Subsequently, the PSB was used in SSF to evaluate the ability of bioemulsifier production by A. pullulans LB83 under the influence of LED lights with different wavelengths.
As illustrated in Figure 2, under all conditions evaluated, kerosene and soybean oil were emulsified by the cell-free metabolic liquid obtained from different fermentations. This result is interesting, as it indicates that bagasse was used as a carbon source for the growth and production of the bioemulsifier. In addition, this biomass is a residue from the sugar and ethanol industry, which contributes to making the production of the bioemulsifier a more economically and environmentally sustainable process. In this scenario, the production of this biomolecule through SSF can be inserted into the circular economy system.
In general, the differences observed for kerosene and soybean oil (Figure 2) can be attributed to the chemical composition of hydrophobic substrates. In this sense, soybean oil is a mixture of fatty acids with one, two and three double bonds, respectively, while kerosene is composed of about ten different hydrocarbons with a size of C16–C20, most of them aromatic [41]. The produced BE showed a greater affinity for soybean oil, probably due to the presence of the lipid portion in its structure.
Most of the studies in the literature report the production of surface-active compounds by A. pullulans strains in submerged fermentation. For example, ref. [25] selected A. pullulans L3-GPY in a study where the yeast was grown in a synthetic medium and produced a glycerol-liamocin that reduced the surface tension to 31 mN/m.

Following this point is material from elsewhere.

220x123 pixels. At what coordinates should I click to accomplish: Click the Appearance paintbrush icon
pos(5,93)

The same authors isolated another A. pullulans strain A11211-4-57 which synthesizes pullusurfactans A–E that were identified as myo-inositol lipids. The novel compounds reduced the surface tension to a range between 22.90 mN/m and 32.28 mN/m, thus suggesting their potential industrial application. In other work, ref. [42] reported the production of several different surface-active compounds by A. pullulans YTP6-14 when supplemented with both hydrophobic and hydrophilic carbon sources into the culture media. However, the main active product was reported as a fragrant biosurfactant named massoia lactone, which showed a surface tension reduction capacity of 43.3 mN/m. The study of [33] also informed the production of biosurfactant from sucrose in a stirred tank reactor by the A. pullulans strain. The presence of the compound was detected through the oil spread test, with a value of 8.05 cm. However, the present study reports, for the first time, the production of a bioemulsifier in SSF from A. pullulans grown on lignocellulosic biomass.

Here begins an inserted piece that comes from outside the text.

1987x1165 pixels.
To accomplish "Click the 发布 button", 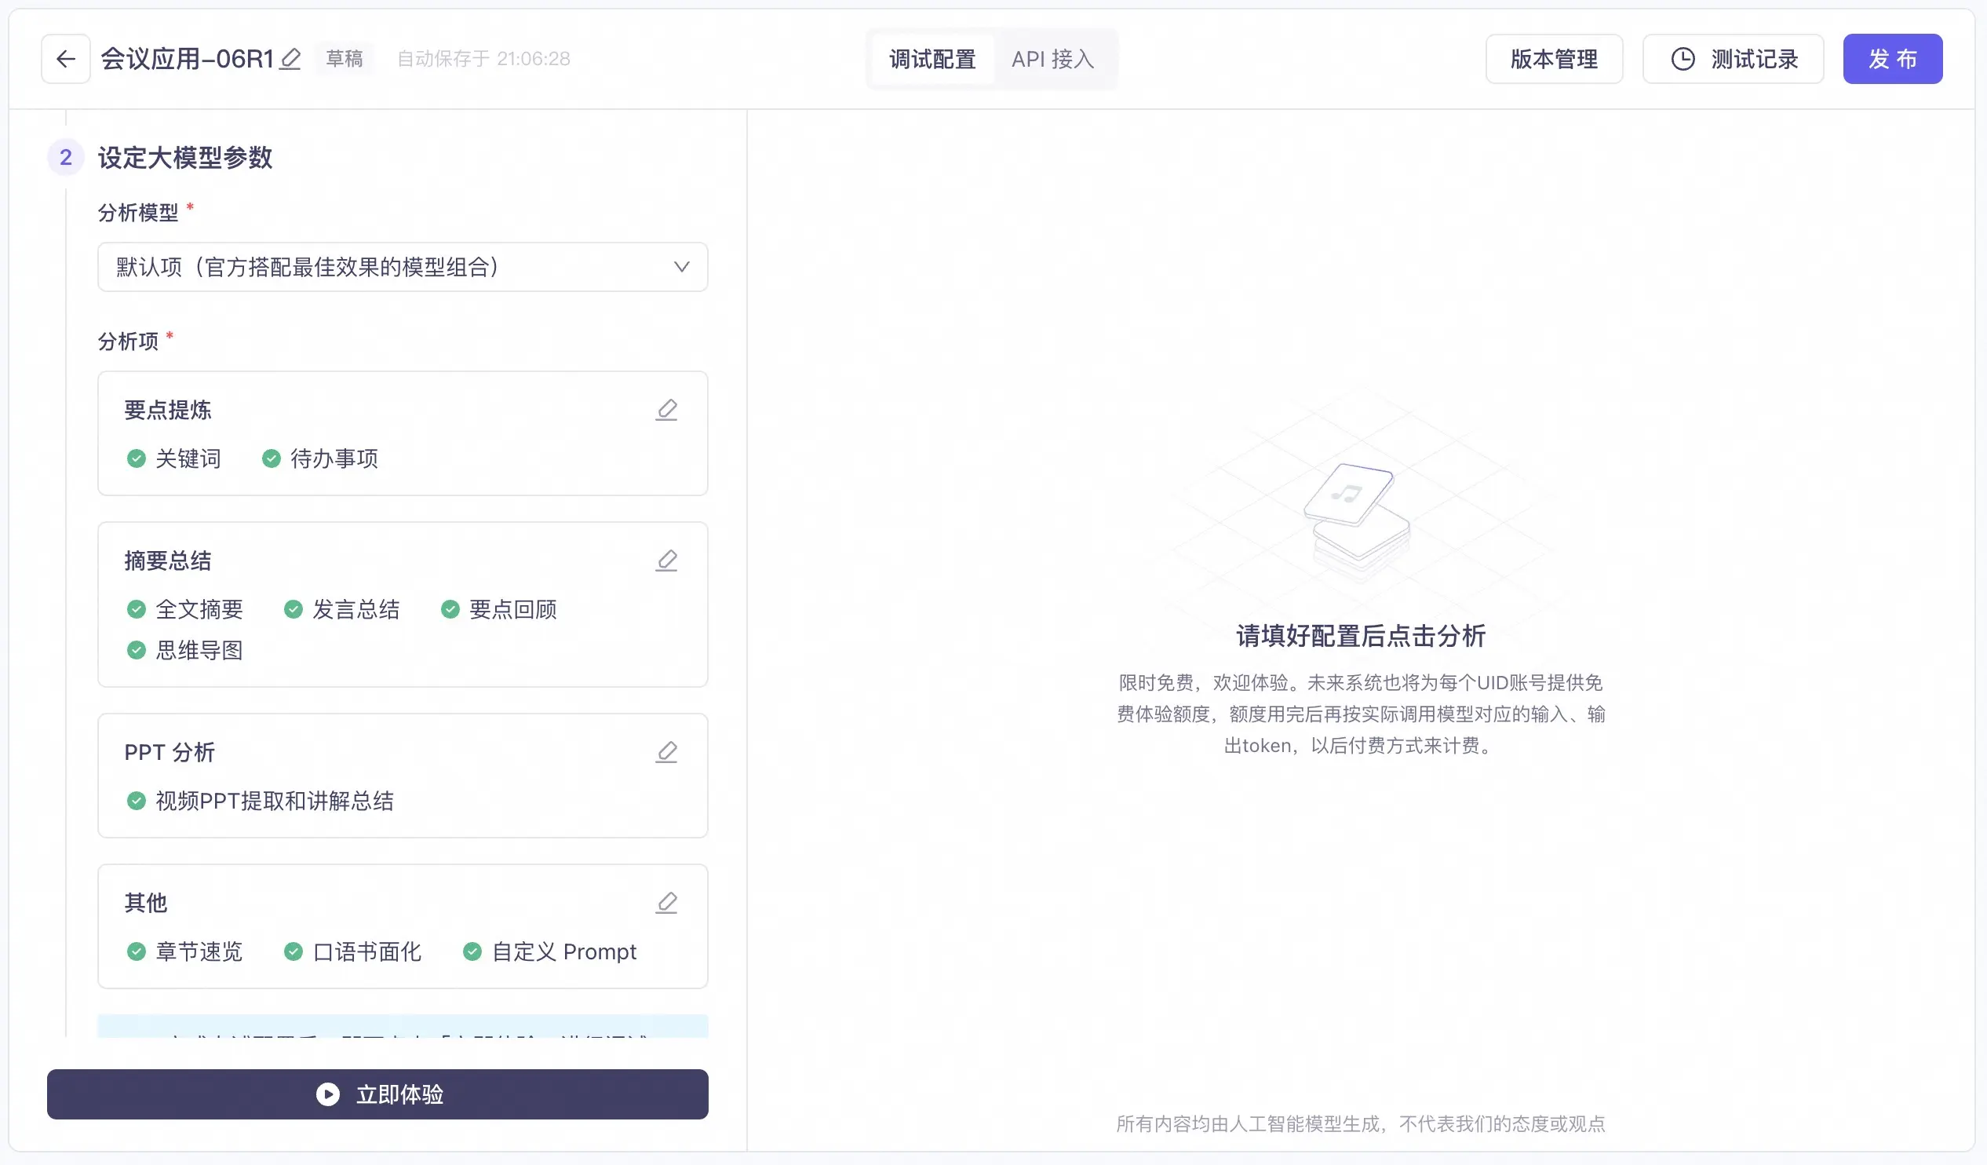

As also shown in Figure 2, the use of blue LED light resulted in the highest values of EI24%, which means 45.1% and 63.9% for kerosene and soybean oil, respectively.
To the best of our knowledge, the increased production of bioemulsifiers by using an LED-light assisted process was not previously reported in the literature for non-photosynthetic organisms. Light and light regimes condition cell reproduction and therefore the production of extracellular polysaccharides by microalgal cells [43,44]. In addition, the emulsifying properties of the polysaccharides produced by cyanobacteria have been confirmed due to the presence of hydrophobic groups in the composition of the molecules [45,46].

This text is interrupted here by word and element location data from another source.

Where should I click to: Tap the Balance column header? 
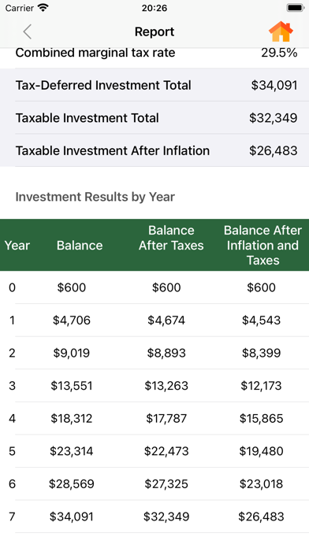pos(80,246)
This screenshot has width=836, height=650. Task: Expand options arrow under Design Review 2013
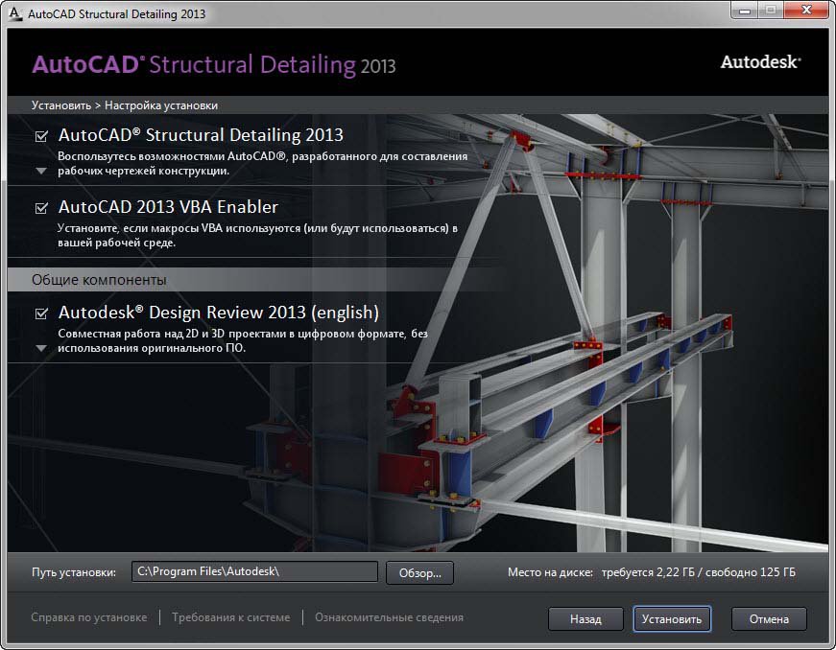41,348
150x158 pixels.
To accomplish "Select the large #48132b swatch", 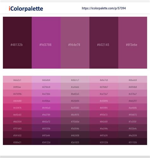I will coord(17,43).
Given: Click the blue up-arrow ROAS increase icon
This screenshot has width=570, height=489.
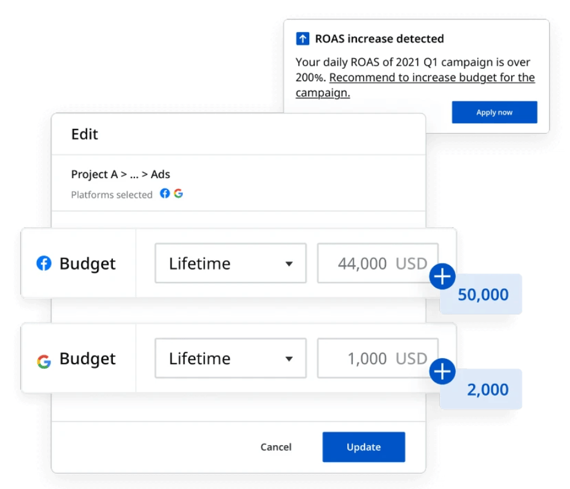Looking at the screenshot, I should pos(302,38).
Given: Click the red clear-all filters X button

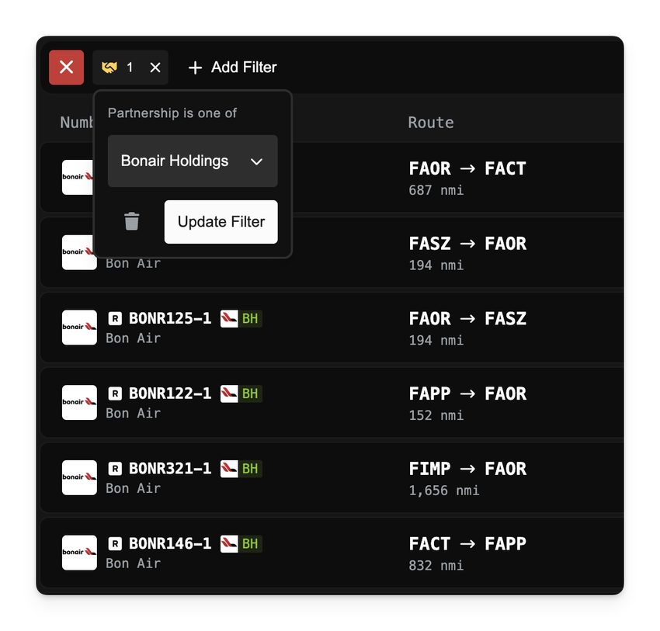Looking at the screenshot, I should tap(66, 68).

Fattom and Shilo [47,48], for example, reported that the benthic cyanobacterium Phormidium J-1 A produced an exopolysaccharide in its ability to emulsify, called emulcyan. The process was activated by increasing the availability of light in the water column through the flocculation of suspended clay particles. Muñoz et al. [49] analyzed the effect of light intensity, among other factors, on pollutant removal by a Chlorella sorokiniana-Pseudomonas migulae consortium. They noted that high light intensity did not appear to affect the efficiency of the process, as algal activity increases up to a certain light saturation level, beyond which it becomes constant. The authors also observed a greater emulsifying activity in systems where algae were present, which suggested that algal activity also increased pollutant transfer and degradation rates.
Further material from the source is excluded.